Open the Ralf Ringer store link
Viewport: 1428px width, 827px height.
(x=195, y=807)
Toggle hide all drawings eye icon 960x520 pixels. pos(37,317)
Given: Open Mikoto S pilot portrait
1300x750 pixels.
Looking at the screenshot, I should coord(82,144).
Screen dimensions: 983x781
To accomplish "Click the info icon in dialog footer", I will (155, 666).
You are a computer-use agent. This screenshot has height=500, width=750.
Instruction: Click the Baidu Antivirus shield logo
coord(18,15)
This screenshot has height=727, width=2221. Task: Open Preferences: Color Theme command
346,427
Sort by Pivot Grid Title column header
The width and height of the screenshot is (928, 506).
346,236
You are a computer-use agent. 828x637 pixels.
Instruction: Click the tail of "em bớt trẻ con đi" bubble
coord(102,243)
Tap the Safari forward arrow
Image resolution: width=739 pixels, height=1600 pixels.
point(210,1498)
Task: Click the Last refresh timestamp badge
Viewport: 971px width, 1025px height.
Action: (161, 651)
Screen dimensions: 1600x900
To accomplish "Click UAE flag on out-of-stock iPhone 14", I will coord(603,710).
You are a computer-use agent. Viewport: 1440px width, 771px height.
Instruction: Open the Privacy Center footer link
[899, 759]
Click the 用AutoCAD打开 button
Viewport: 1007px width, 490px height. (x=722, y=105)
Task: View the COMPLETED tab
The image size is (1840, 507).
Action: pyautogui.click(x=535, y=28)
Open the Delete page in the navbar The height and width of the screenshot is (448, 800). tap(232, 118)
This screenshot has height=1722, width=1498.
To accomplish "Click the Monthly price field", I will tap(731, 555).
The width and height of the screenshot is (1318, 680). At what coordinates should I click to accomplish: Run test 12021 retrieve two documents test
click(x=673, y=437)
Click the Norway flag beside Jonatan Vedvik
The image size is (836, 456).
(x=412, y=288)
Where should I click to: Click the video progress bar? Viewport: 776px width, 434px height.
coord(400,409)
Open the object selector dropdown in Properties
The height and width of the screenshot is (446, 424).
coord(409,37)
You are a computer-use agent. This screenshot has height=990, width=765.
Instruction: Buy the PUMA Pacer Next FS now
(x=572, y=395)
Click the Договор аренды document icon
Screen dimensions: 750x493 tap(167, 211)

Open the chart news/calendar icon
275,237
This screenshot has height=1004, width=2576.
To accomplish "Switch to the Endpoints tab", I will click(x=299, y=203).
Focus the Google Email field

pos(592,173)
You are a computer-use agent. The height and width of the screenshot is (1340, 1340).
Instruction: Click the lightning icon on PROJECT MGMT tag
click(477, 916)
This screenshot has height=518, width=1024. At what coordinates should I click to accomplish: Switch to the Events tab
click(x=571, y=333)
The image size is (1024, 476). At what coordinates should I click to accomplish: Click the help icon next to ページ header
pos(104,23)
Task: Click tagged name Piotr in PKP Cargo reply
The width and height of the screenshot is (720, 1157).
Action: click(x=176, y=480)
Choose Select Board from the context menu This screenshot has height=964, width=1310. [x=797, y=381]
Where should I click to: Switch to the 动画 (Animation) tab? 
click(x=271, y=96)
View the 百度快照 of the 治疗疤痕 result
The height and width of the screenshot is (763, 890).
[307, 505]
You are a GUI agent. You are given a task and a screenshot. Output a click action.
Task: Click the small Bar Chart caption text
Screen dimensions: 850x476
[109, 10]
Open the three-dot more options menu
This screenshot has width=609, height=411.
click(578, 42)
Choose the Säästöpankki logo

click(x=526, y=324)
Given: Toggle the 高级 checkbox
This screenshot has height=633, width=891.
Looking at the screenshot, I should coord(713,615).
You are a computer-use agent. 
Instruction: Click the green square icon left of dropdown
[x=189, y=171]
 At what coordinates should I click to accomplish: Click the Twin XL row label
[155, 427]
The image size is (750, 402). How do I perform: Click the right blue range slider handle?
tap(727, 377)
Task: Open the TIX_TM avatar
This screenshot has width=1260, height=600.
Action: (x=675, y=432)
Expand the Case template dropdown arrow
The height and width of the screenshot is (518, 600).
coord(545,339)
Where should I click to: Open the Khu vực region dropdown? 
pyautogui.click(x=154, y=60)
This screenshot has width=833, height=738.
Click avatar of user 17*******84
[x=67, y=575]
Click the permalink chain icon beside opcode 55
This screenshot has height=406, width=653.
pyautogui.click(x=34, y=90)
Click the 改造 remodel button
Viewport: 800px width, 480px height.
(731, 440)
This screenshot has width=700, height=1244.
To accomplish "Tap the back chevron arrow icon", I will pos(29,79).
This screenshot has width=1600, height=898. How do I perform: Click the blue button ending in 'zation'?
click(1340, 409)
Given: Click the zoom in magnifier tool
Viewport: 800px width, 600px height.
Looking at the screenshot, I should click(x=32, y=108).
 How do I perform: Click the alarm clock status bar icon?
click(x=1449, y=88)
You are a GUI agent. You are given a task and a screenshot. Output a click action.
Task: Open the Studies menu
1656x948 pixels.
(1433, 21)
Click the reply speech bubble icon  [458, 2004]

::::

- **Action item**
What lines of the material above include "flag"? Copy each one.

- **Output for this task**
To accomplish "Click UAE flag on out-of-stock iPhone 14", I will coord(603,710).
Click the Norway flag beside Jonatan Vedvik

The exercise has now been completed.